Sales on the high street AND online are down due to cost-of-living squeeze

High street bosses are bracing for a series of casualties this Christmas as households battle rising food and energy bills. Industry insiders and store executives told The Mail on Sunday that chains have been caught between rapidly rising costs and weaker-than-expected demand.

Clothing retailers are said to be particularly exposed to cuts after warmer-than-usual weather has caused winter ranges to pile up in warehouses.

Veteran retail consultant Richard Hyman said: ‘There are a lot of vulnerable retailers out there, to be sure.

Cold weather: M&S cut prices on coats, in a circle, as temperatures dropped

Cold weather: M&S cut prices on coats, in a circle, as temperatures dropped

“I think there’s going to be a lot of excess inventory coming into the New Year, a lot of discounting, and we’ll see some write-offs.”

Many stores have enjoyed a recovery this year after being forced to close during the pandemic. Shoppers have flocked to city centers and retail parks, giving stores a much-needed boost. But the mood is fragile. Hyman said: ‘People’s spending power is reduced month by month. Something has to give. Traditionally, a lot of money is spent on purchases that people don’t necessarily need, especially clothes.

Christmas will not be cancelled, that’s absolutely certain. But I think it will be an edited Christmas. Let’s see a squeeze.

Last week, deeply discounted Black Friday events proved to be a wet squib with the number of shoppers in the early hours of the day down 22 percent compared to pre-pandemic levels. One retail executive said: ‘You can’t double your home energy bills and add 15 or 20 per cent to your grocery bills and expect consumers to keep spending like nothing happened. The next few weeks are going to be very unforgiving.

It added that the rising cost of labor, the biggest cost of retail, as well as energy, raw materials and transportation, was a “perfect storm” of inflation-driven cost increases. He said the speed of the increases in recent months had been a “nightmare.”

According to official forecasts, disposable income is expected to fall by 4.3% in the year to April 2023.

Bosses are also concerned that rail strikes in the run-up to Christmas could ruin days, especially journeys to big city centers like London.

Fall has already ushered in the collapse of clothing chain Joules and online furniture retailer City analysts believe even Main Street stalwarts are feeling the pinch.

Tony Shiret of broker Panmure said it has cut its buy rating on the apparel sector, including Next.

He said a 20 percent sale on all coats and boots at Marks & Spencer, just as the cooler weather arrived, was evidence that demand for winter clothing had been lackluster. The sale launched at an “inopportune time” for the retailer just as more seasonal weather has arrived in the last fortnight.

He said it suggests that unsold stock levels in the business “have become critical” and that the chain needed to sell large quantities at a reduced price.

The Met Office said average temperatures in October were nearly 2C above the long-term average. The maximum recorded for the month was 22.9 °C at Kew Gardens on October 29. The temperate weather continued through November. In a report sent to investors on fashion retailers, Shiret said; ‘Our information is that [clothing] the distribution centers are full.’ Online retailers Boohoo and Asos have already shown signs of weakening demand.

A growing number of stores are having problems with their trade credit insurance, which is the coverage given to their suppliers. The withdrawal of coverage may be an indication that finances are under pressure.

Earlier this month, it was reported that both Boohoo and Asos had seen their business insurance cut by Allianz Trade.

Allianz also dropped its coverage for suppliers to Wilko, the 400-store hardware business formerly known as Wilkinsons.

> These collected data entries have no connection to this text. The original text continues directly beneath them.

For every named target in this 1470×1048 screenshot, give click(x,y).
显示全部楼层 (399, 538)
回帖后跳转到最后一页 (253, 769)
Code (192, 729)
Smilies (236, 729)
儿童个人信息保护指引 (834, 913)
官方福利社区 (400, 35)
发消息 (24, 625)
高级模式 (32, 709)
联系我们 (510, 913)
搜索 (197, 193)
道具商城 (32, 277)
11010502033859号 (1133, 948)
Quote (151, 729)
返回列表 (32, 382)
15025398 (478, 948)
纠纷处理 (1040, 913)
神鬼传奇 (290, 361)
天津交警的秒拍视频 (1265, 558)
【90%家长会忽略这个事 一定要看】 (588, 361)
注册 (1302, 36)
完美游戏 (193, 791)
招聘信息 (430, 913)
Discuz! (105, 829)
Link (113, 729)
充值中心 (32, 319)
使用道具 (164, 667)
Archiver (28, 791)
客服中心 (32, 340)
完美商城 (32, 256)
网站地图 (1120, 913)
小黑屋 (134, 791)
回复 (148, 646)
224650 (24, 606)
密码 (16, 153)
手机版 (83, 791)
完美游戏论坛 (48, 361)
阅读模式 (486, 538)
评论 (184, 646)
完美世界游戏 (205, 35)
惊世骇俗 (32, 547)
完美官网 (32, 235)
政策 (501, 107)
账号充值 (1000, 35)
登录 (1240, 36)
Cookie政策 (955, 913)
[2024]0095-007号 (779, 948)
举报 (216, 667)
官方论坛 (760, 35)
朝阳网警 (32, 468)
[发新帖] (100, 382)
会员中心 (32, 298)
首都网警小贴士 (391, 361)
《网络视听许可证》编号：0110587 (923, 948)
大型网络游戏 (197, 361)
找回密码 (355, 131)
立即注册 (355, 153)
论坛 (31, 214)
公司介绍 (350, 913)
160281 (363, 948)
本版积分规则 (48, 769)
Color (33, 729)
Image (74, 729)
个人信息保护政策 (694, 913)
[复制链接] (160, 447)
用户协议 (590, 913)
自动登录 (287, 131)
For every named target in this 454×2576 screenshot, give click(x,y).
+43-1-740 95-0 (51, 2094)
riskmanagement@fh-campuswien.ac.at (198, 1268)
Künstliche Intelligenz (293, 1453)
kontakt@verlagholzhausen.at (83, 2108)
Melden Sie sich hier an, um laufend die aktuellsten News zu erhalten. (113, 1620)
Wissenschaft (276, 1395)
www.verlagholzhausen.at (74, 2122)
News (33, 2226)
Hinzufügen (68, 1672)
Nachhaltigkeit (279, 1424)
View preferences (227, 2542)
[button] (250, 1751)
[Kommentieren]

Last week it emerged that Wilko was in talks about a £30m emergency loan and has hired advisers from Teneo to help him sort out his finances.

Fashion chain Superdry said last month it must refinance a bank loan by January. Reports suggest Elliott Advisors-backed Bantry Bay may close the gap.

A retail manager added that value chains operating in city centers, including those in New Look and Matalan, were more vulnerable than others.

He said he hoped Primark would be the exception.

“If you ask me which ones I think will do well in all of this, I would say Primark, Aldi, Lidl and probably Next,” he said.

Other supermarkets, including Tesco, are expected to be better protected from cuts, despite mounting evidence that shoppers are being more careful, for example, replacing branded products with retailers’ own-label ranges.

Christmas celebrations have been disrupted by two years of Covid restrictions.

Hyman said: ‘I think people still want to entertain this Christmas. They certainly aren’t going to cancel that even though they can spend more shrewdly.